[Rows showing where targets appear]
┄┄┄┄┄┄┄┄┄┄

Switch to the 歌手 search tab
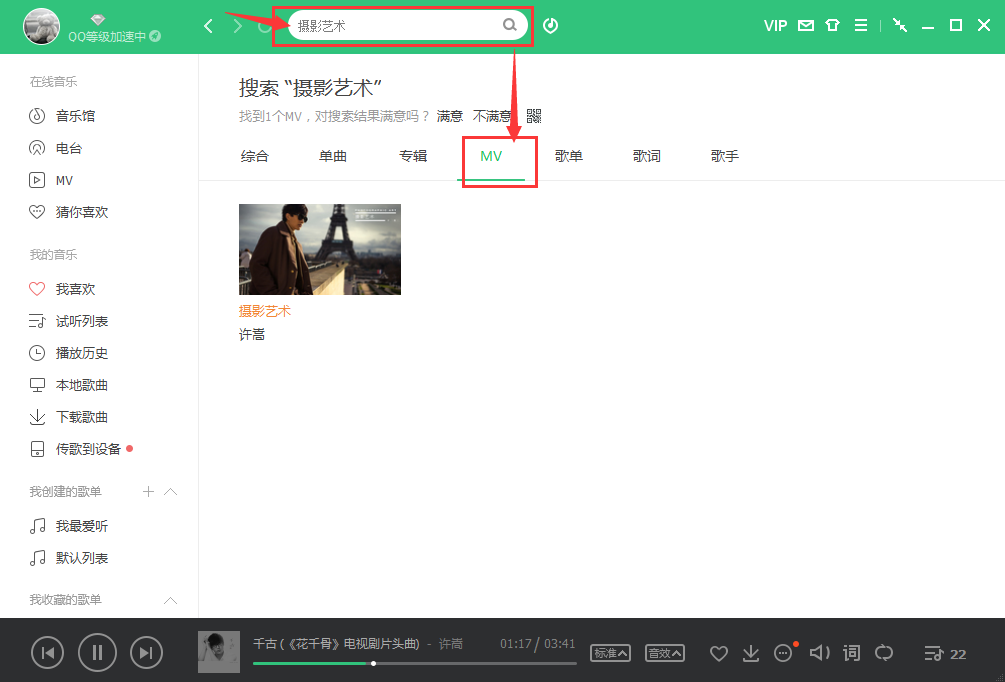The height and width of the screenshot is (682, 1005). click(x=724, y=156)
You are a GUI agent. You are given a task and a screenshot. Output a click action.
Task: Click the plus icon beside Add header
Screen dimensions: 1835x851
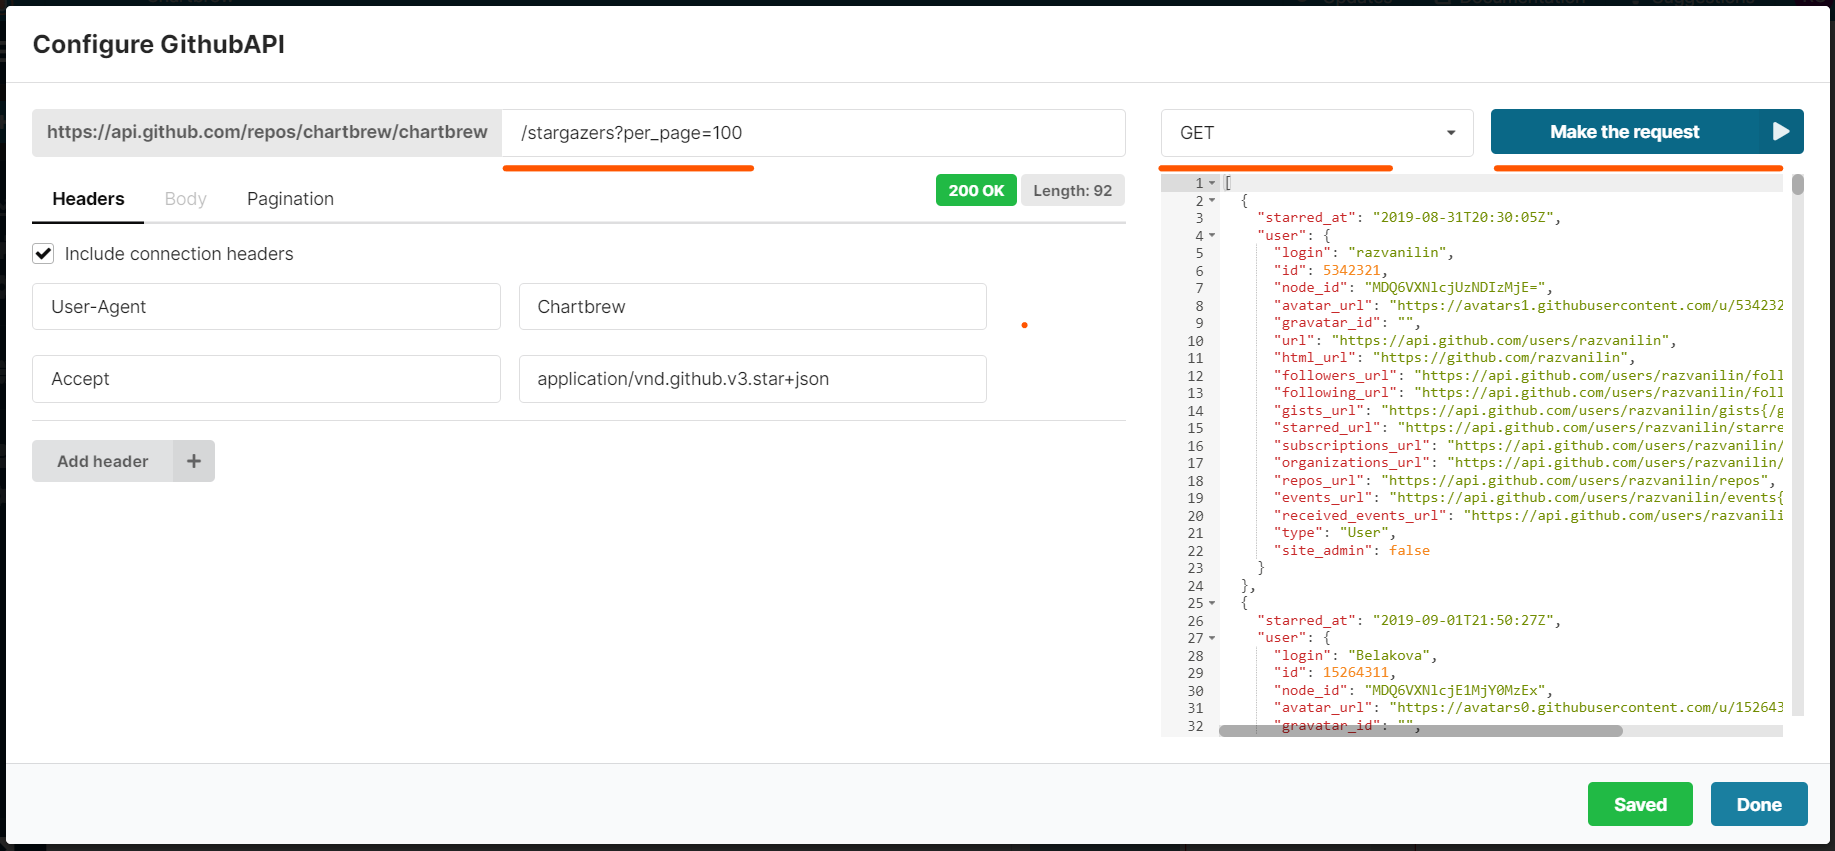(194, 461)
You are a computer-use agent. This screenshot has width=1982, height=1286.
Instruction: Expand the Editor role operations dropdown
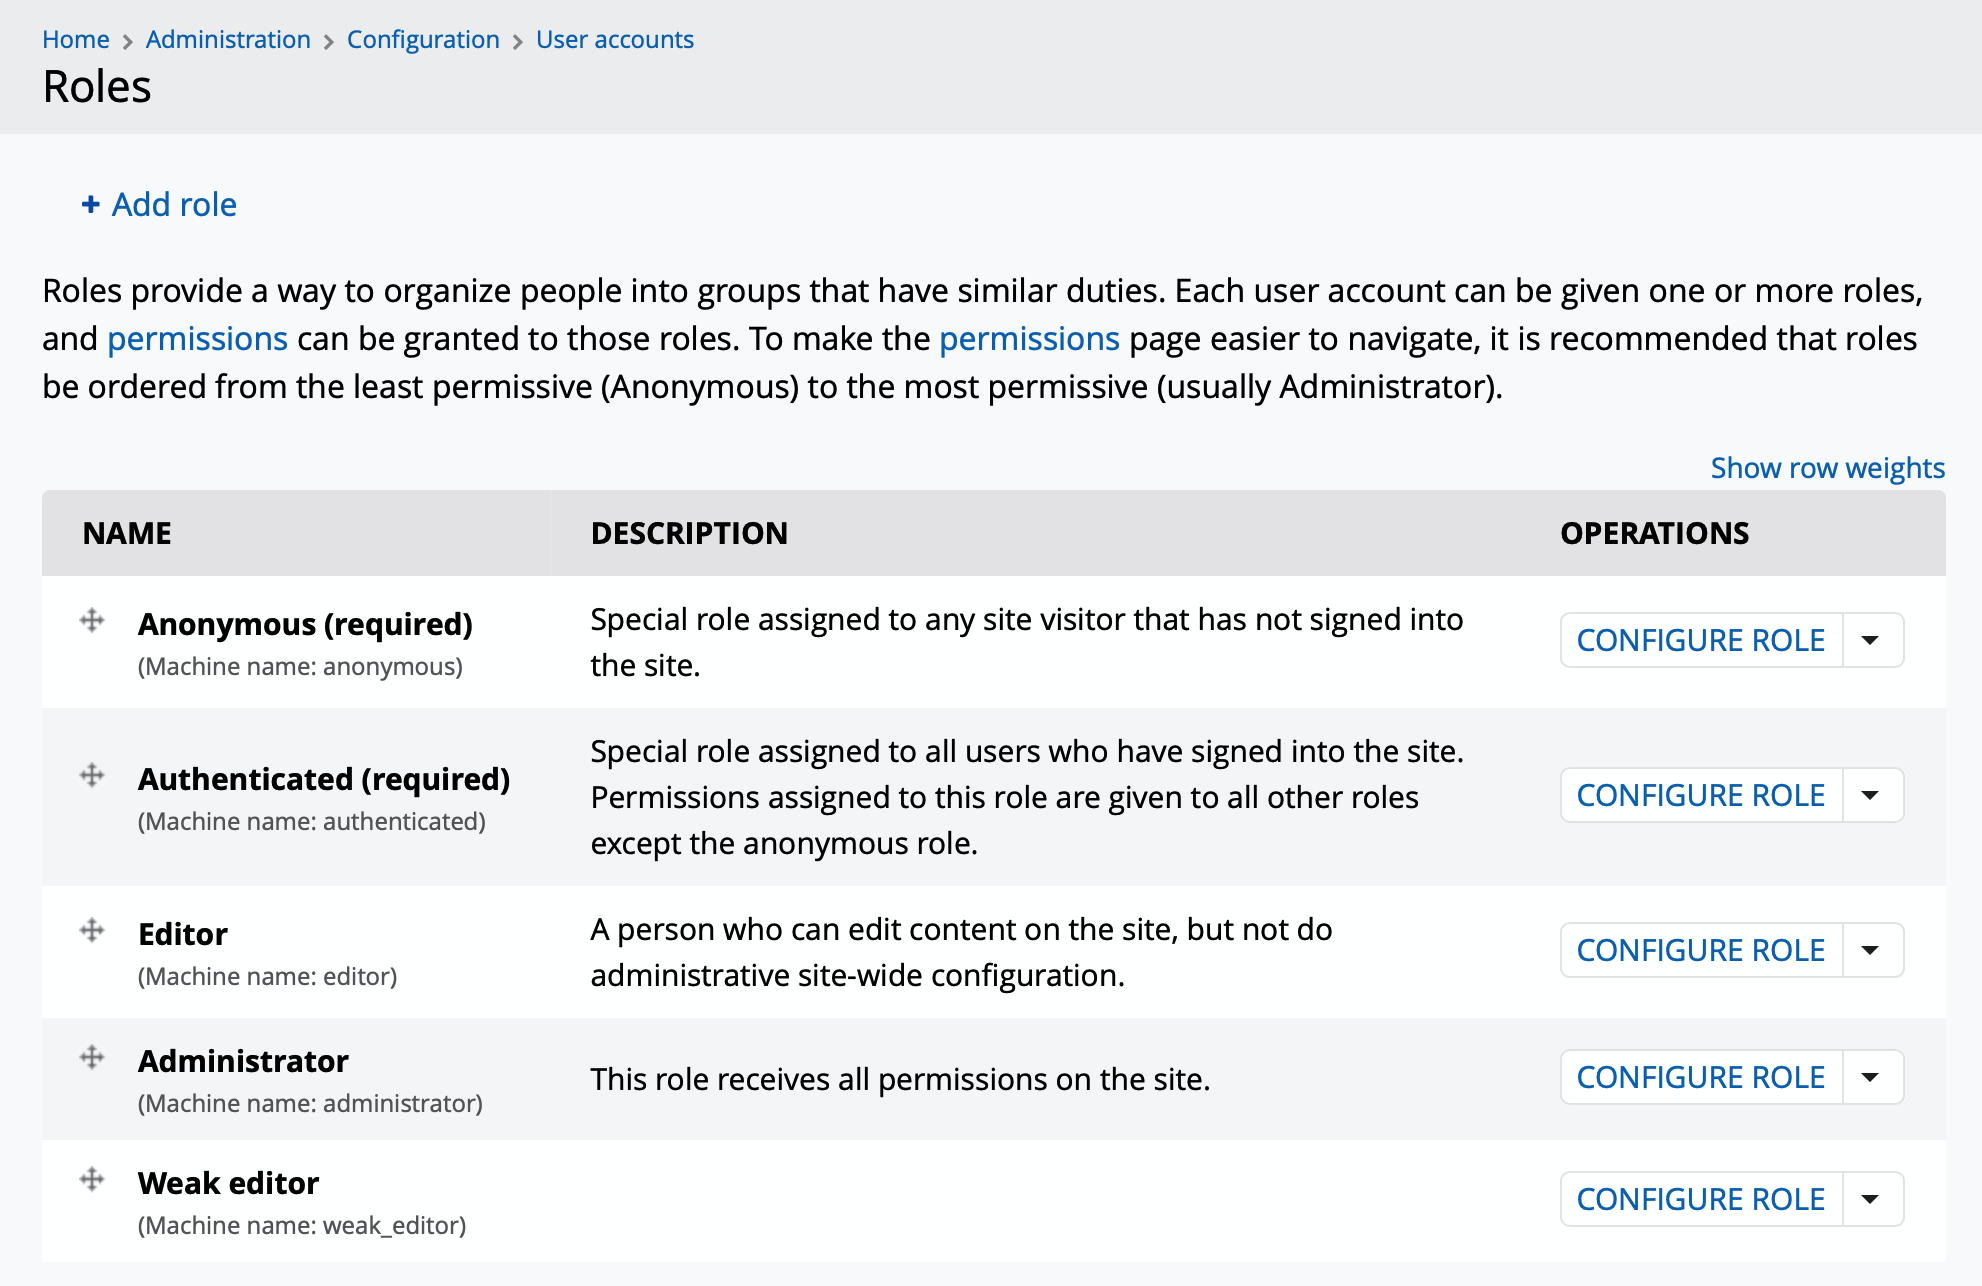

┄┄┄┄┄┄┄┄┄┄

Written task:
Rewrite each line of the entries above as a numbered list, skipping any blank lines. Leave the pictures out of the list.

Answer for this exercise:
1. Switch to the 歌手 search tab
2. The height and width of the screenshot is (682, 1005). click(x=724, y=156)
3. You are a GUI agent. You are given a task and a screenshot. Output a click action.
4. Task: Click the plus icon beside Add header
5. Screen dimensions: 1835x851
6. (194, 461)
7. You are a computer-use agent. This screenshot has width=1982, height=1286.
8. Instruction: Expand the Editor role operations dropdown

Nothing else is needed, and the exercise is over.